Slimane Amirat, l’ardent démocrate qui avait dit qu’à choisir entre l’Algérie et la démocratie, il choisirait l’Algérie, en fut tellement peiné qu’il décéda, frappé par une crise cardiaque, alors qu’il se recueillait devant sa dépouille mortelle. Quelle destinée digne des grandes tragédies grecques que celle de ce fils de l’Algérie qui n’avait d’autre motivation que de servir l’intérêt de la patrie ! Où est passé son exemple, en ces temps de concussion et de marchandages ? Il n’en reste que des fondations et un souvenir, graduellement, effacé par le temps qui fit passer ce crime par pertes et profits, la commission en charge de son élucidation, présidée par Ahmed Bouchaïb, décédé en 2012, ayant écarté la thèse de l’acte isolé sans avoir été au-delà de ce constat et sans avoir fait toute la lumière à laquelle le peuple algérien était en droit de s’attendre. Justice n’est, donc, toujours pas rendue. C’est, là, la troisième mort de Mohamed Boudiaf. L’Algérie peut-elle être aussi ingrate envers ses enfants prodigues ? Aujourd’hui qu’elle a pansé ses blessures, sans avoir totalement fait son deuil d’une tragédie qui avait failli l’emporter et dont elle observe, avec circonspection, la reproduction dans un certain nombre de pays voisins, a-t-elle, réellement, en main, les moyens de se dépasser et de réussir à construire la république sociale et démocratique sans avoir à compter, indéfiniment, sur l’homme providentiel ?
Elle bénéficie, en tous les cas, d’atouts majeurs pour passer au stade d’une gouvernance débarrassée de l’esprit du Grand Frère, fondé sur le rétablissement des valeurs politiques authentiques, le patriotisme et les compétences de sa jeunesse, la variété de ses cultures et de ses langues, la liberté d’entreprendre et la justice sociale. Pour rendre au serment de Novembre une nouvelle vie.
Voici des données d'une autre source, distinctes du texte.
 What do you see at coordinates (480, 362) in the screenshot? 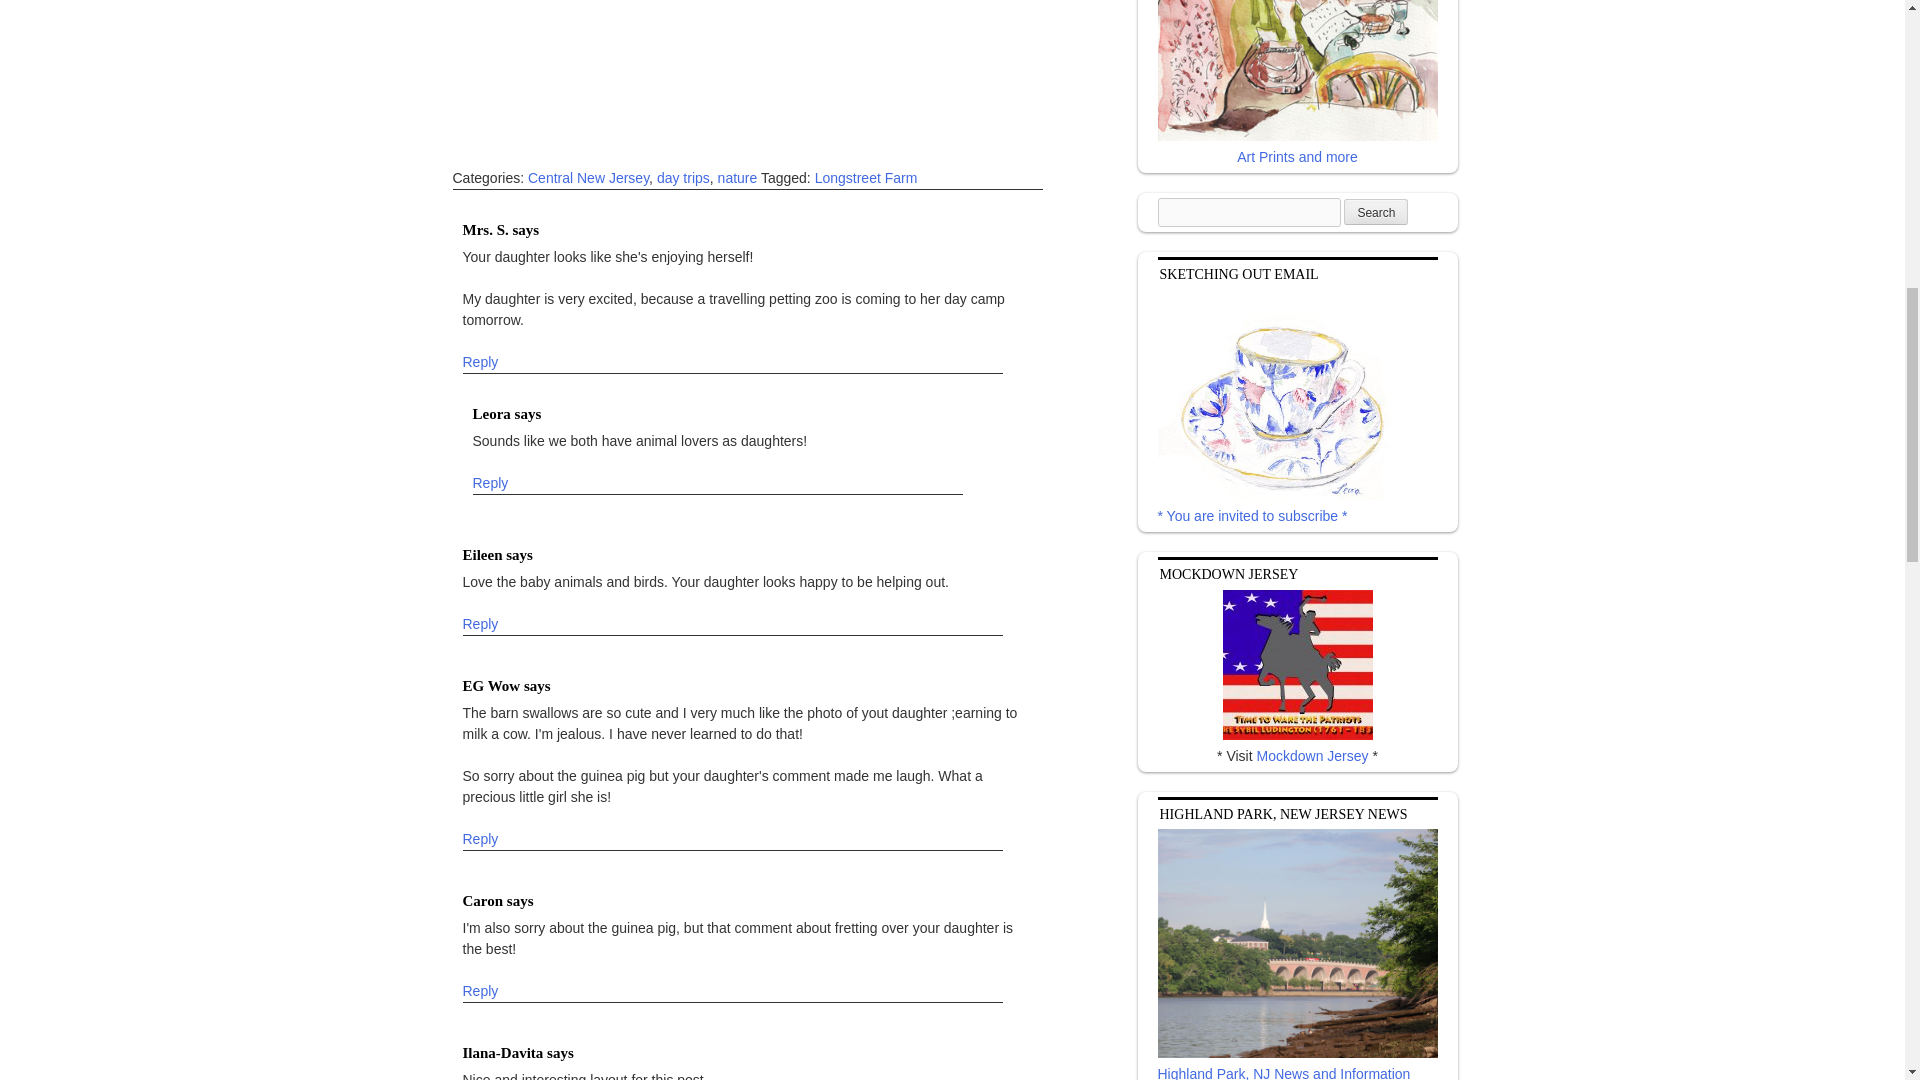
I see `Reply` at bounding box center [480, 362].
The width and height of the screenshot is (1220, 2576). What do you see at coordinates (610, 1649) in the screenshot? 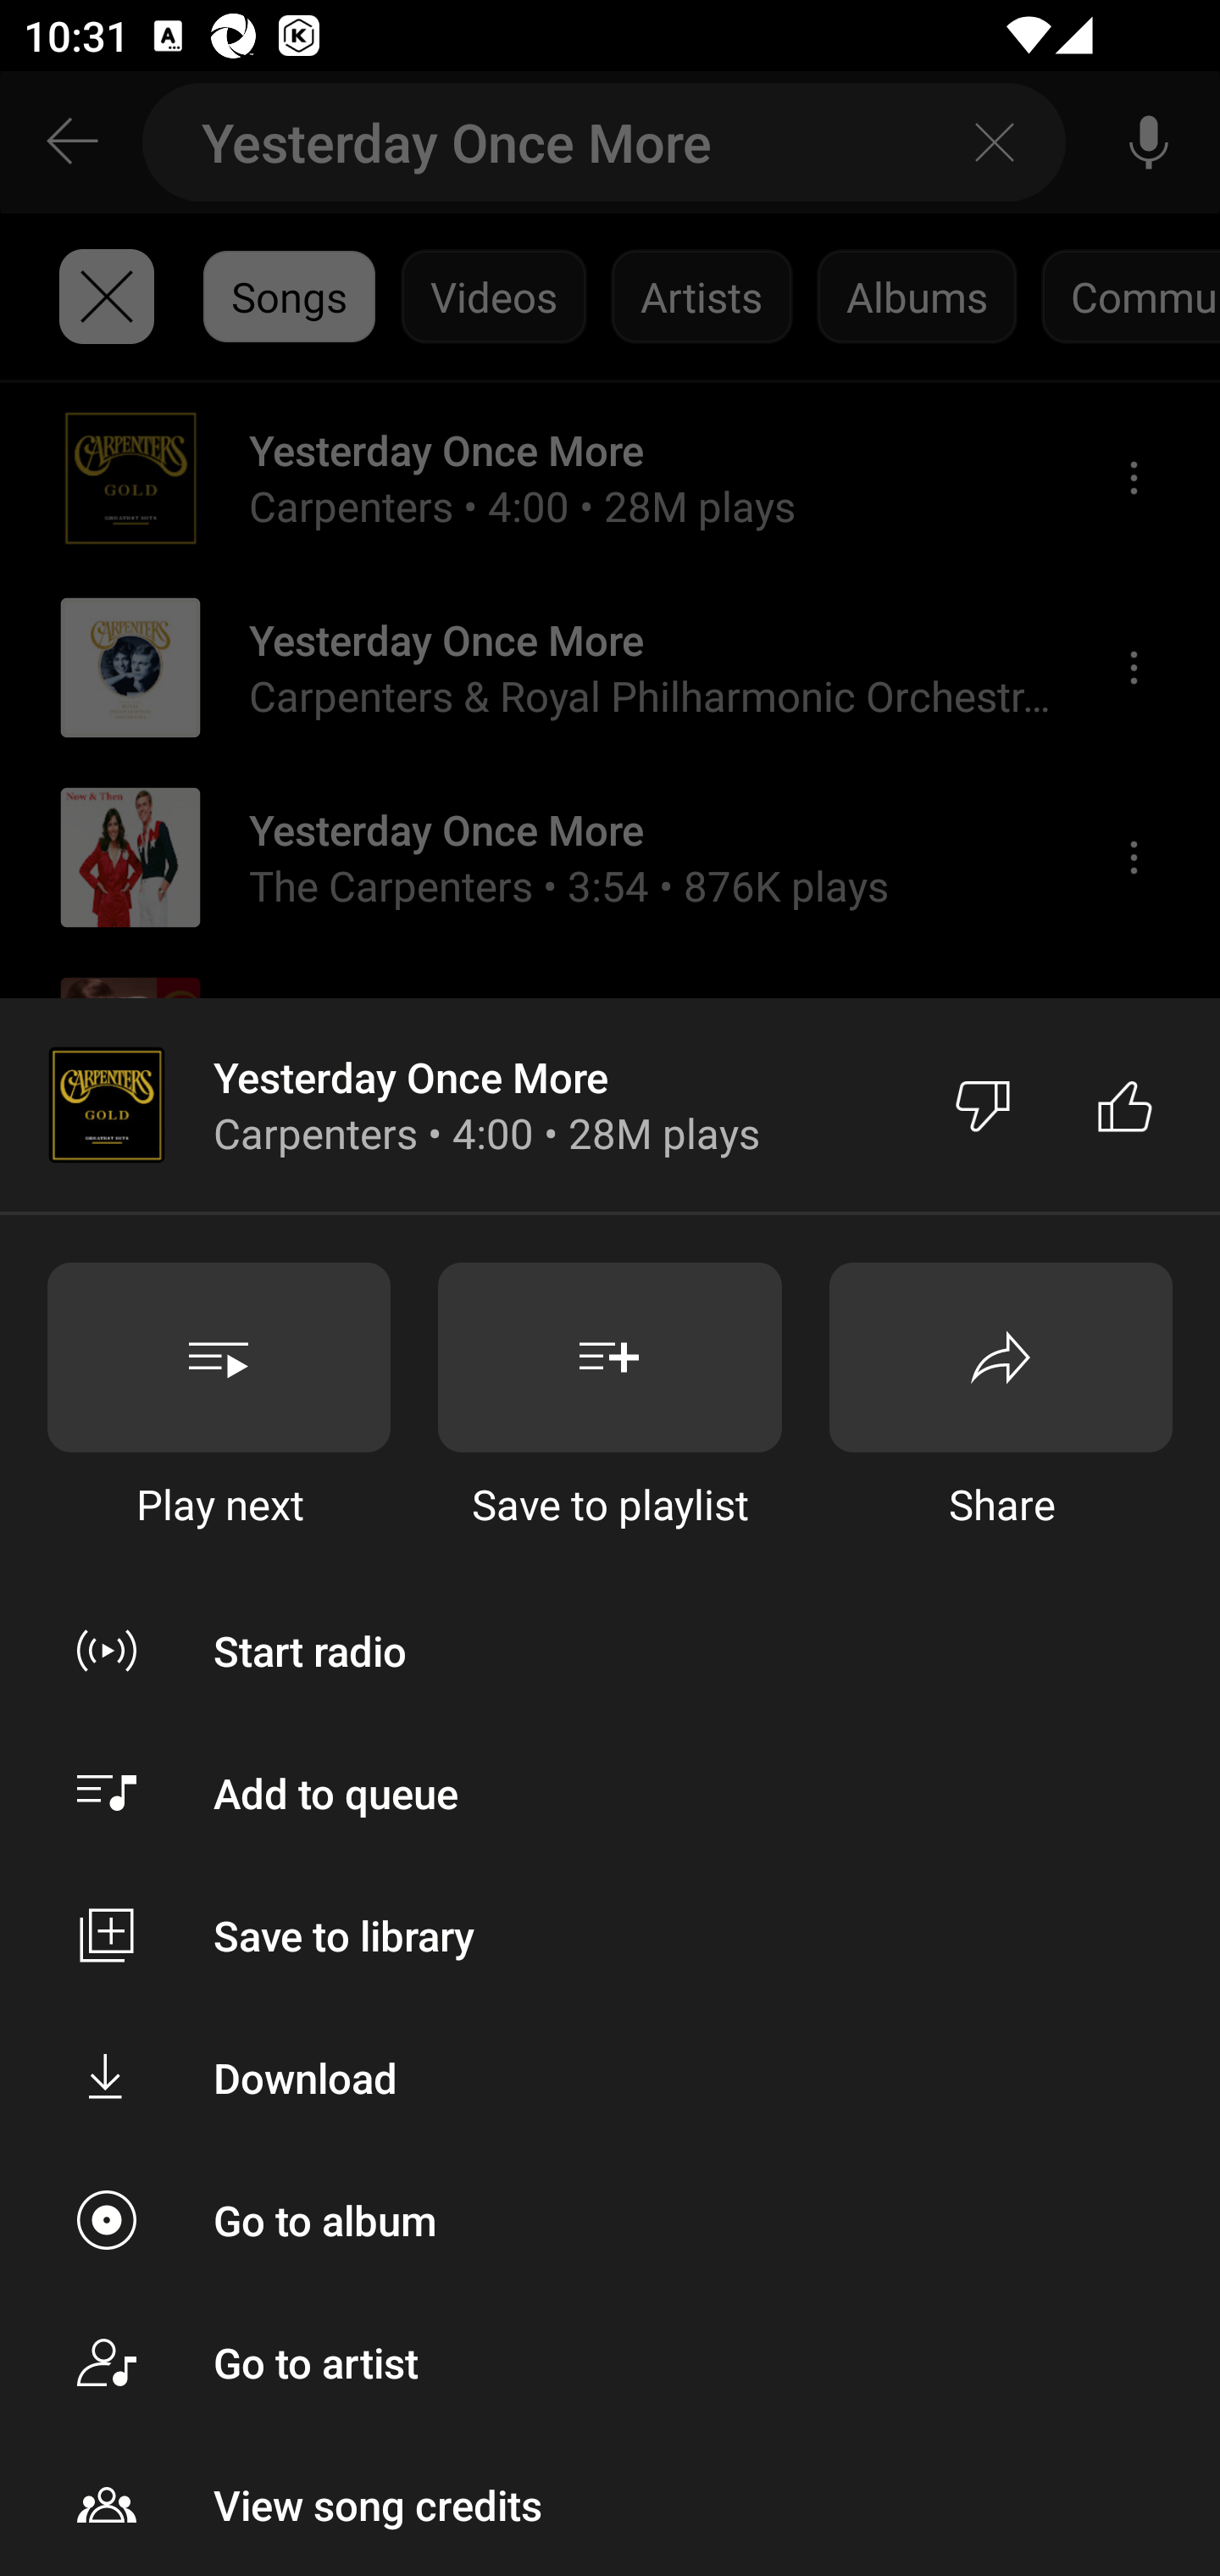
I see `Start radio` at bounding box center [610, 1649].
La vraie.
B. M.
P. S. : J’ai lu avec intérêt l’ouvrage édité, récemment, chez Amalthée à Paris, par Maître Zohra Mahi et consacré à la conquête et à l’occupation coloniales, sous le titre de «Algérie- France : 50 ans après. Que reste-t-il de nos guerres ?». Ecrit avec didactisme, il gagnerait à être mis à la disposition des jeunes Algériens, intéressés à prendre, utilement et de façon très accessible, connaissance de leur passé.